I need to write a function that rounds time in one column to start at its original hour (ex: 23:33:00.0000000 would be 23:00) and time in another column to round up to the next hour (ex: 23:33:00.0000000 would be 24:00) and then insert these new values into new columns. I found this function on Stack Overflow at How to Round a Time in T-SQL, but I can’t get the function to run.

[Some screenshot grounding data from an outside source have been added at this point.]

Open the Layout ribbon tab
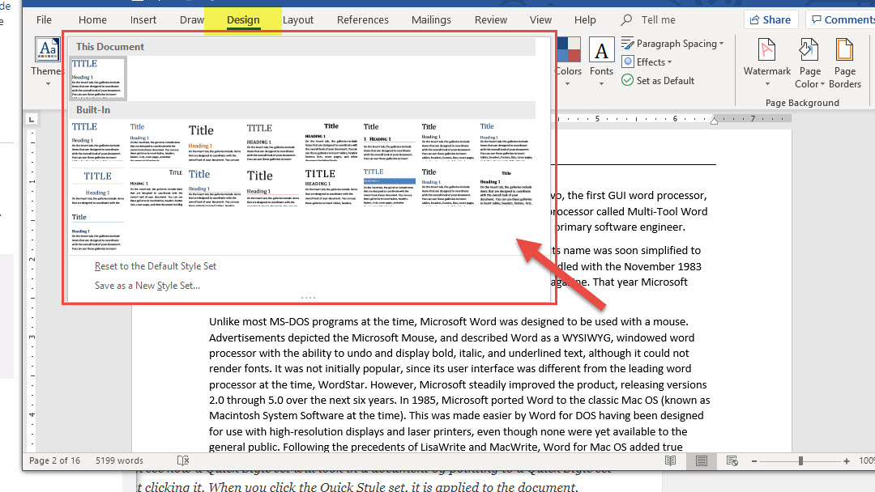 tap(298, 19)
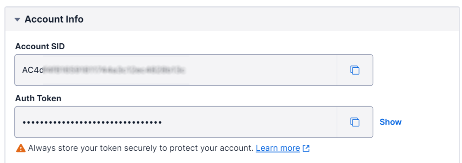Click the external link icon beside Learn more
Screen dimensions: 462x163
[306, 148]
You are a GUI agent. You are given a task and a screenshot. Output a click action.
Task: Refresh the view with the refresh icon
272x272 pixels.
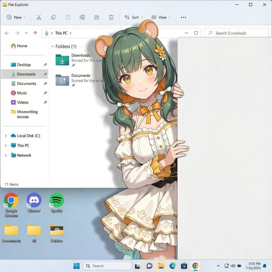coord(196,33)
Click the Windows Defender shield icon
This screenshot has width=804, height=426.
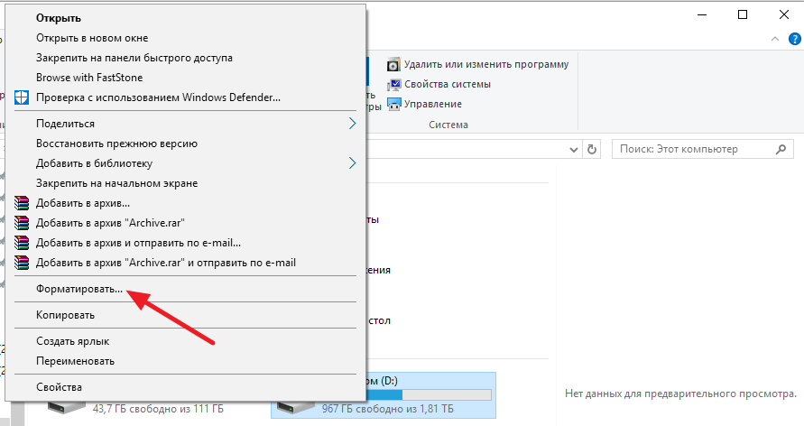coord(22,97)
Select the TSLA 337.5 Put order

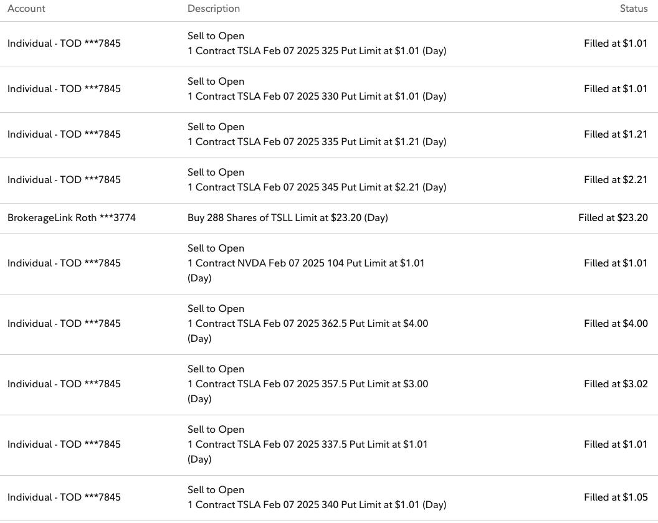click(x=308, y=445)
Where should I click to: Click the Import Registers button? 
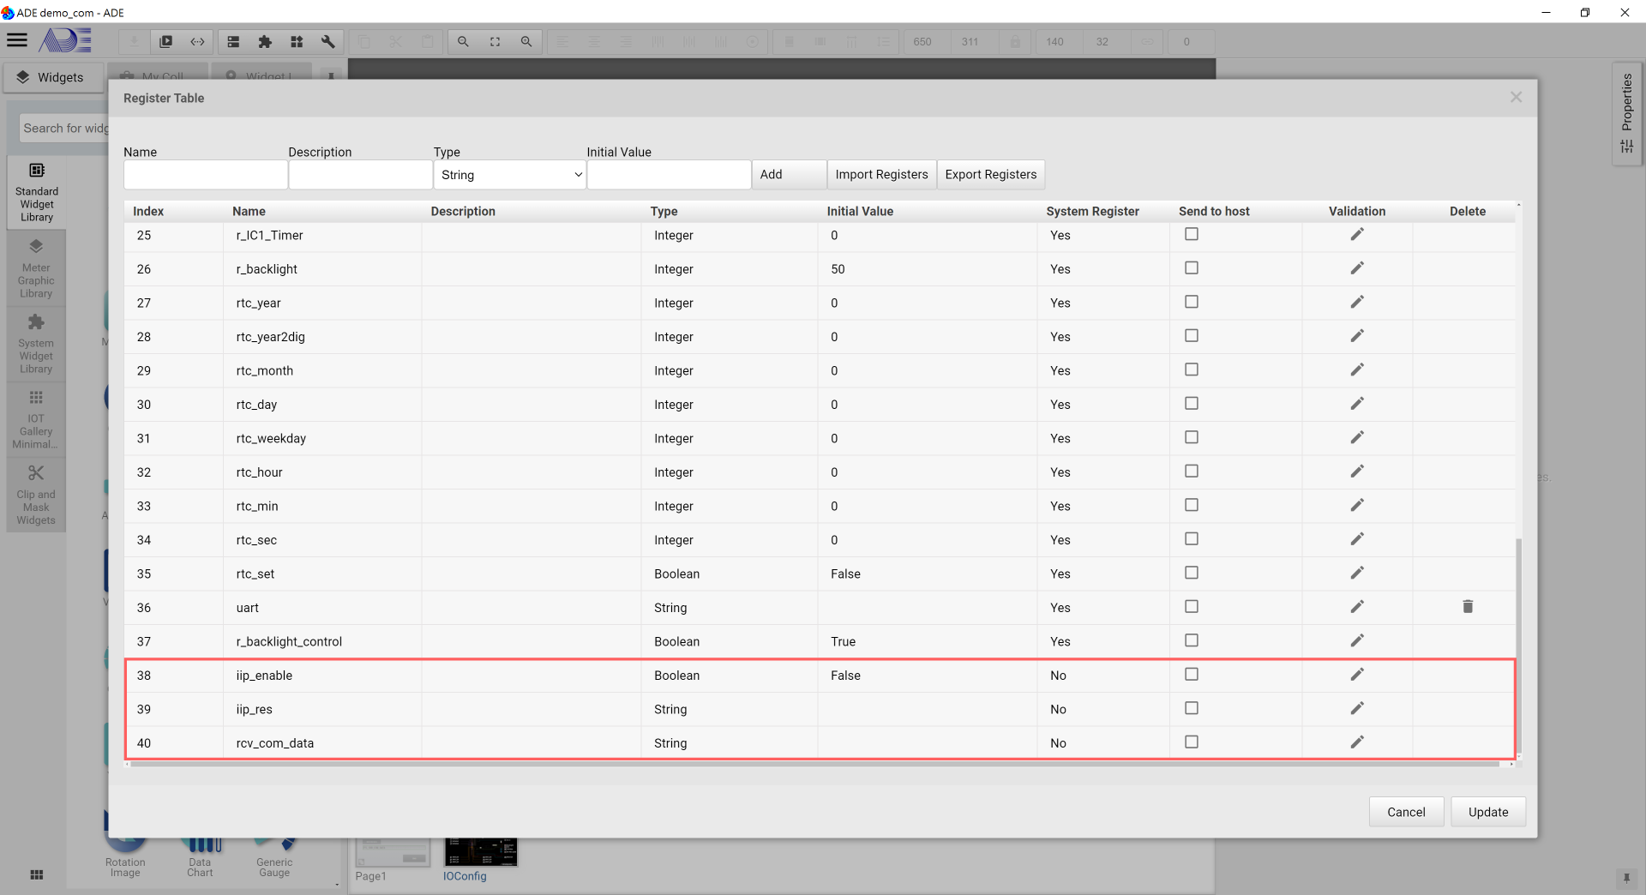880,175
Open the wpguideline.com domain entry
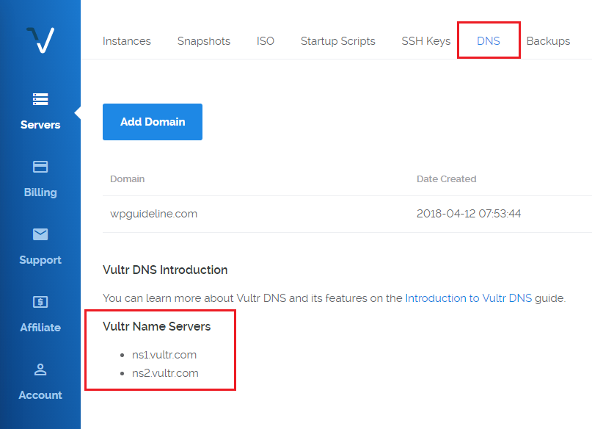This screenshot has width=592, height=429. pyautogui.click(x=153, y=214)
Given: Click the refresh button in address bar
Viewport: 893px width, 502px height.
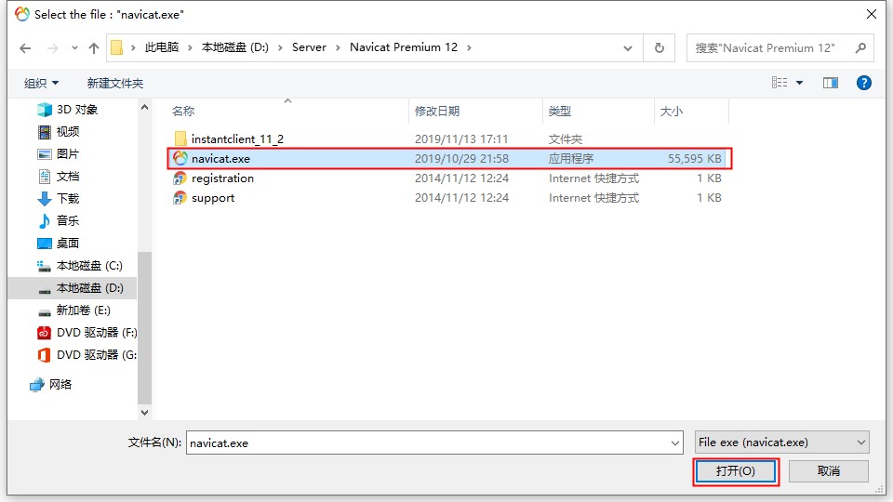Looking at the screenshot, I should [660, 47].
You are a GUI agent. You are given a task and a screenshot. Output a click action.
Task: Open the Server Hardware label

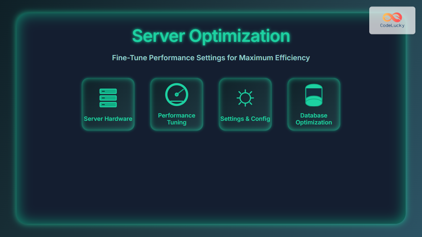(x=108, y=119)
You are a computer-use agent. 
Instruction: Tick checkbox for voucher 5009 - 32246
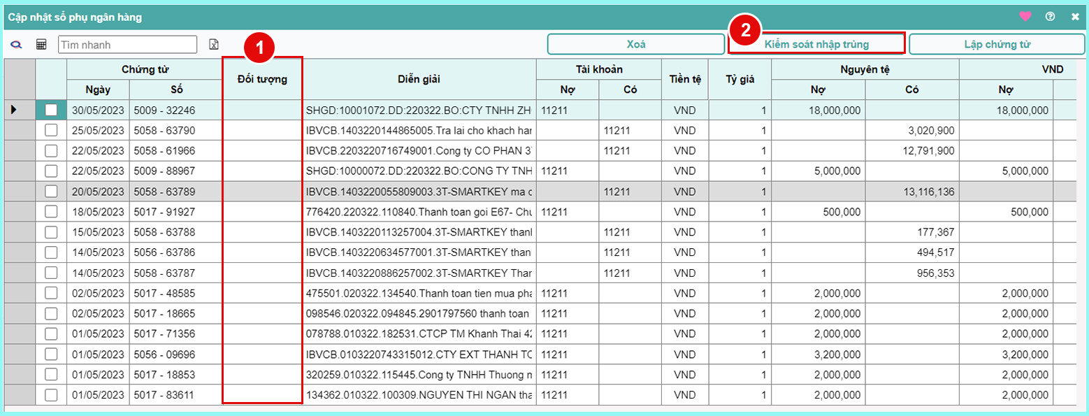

I keep getting this error message: ‘Msg 156, Level 15, State 1, Procedure RoundTime, Line 11 Incorrect syntax near the keyword ‘SELECT’.’
CREATE FUNCTION [dbo].[RoundTime] (@Time datetime, @RoundTo float)
RETURNS datetime
AS
BEGIN
DECLARE @RoundedTime smalldatetime
DECLARE @Multiplier float
SET @Multiplier= 24.0/@RoundTo
SET @RoundedTime= ROUND(CAST(CAST(CONVERT(varchar,@Time,121) AS datetime) AS float) * @Multiplier,0)/@Multiplier
RETURN @RoundedTime
END
SELECT [dbo].[RoundTime] ('23:33',0.0)
I’ve also tried running it with SELECT dbo.roundtime(’23:33′,0.0) and still no joy.
So I was hoping to try and figure out how to round the time via getting this function to run, but I can’t even run it. And I don’t know the best way to approach getting the hour to round back to its earliest point anyway. Would I just need to extract the hour from the timestamp and then do my insertion of that hour into its new column? Or is there a way to convert it on the fly and then insert it into a new column? I’m using Sql Server 2008.
The function has to exist before you can reference it. Add a GO after the function declaration to separate the creation from the usage.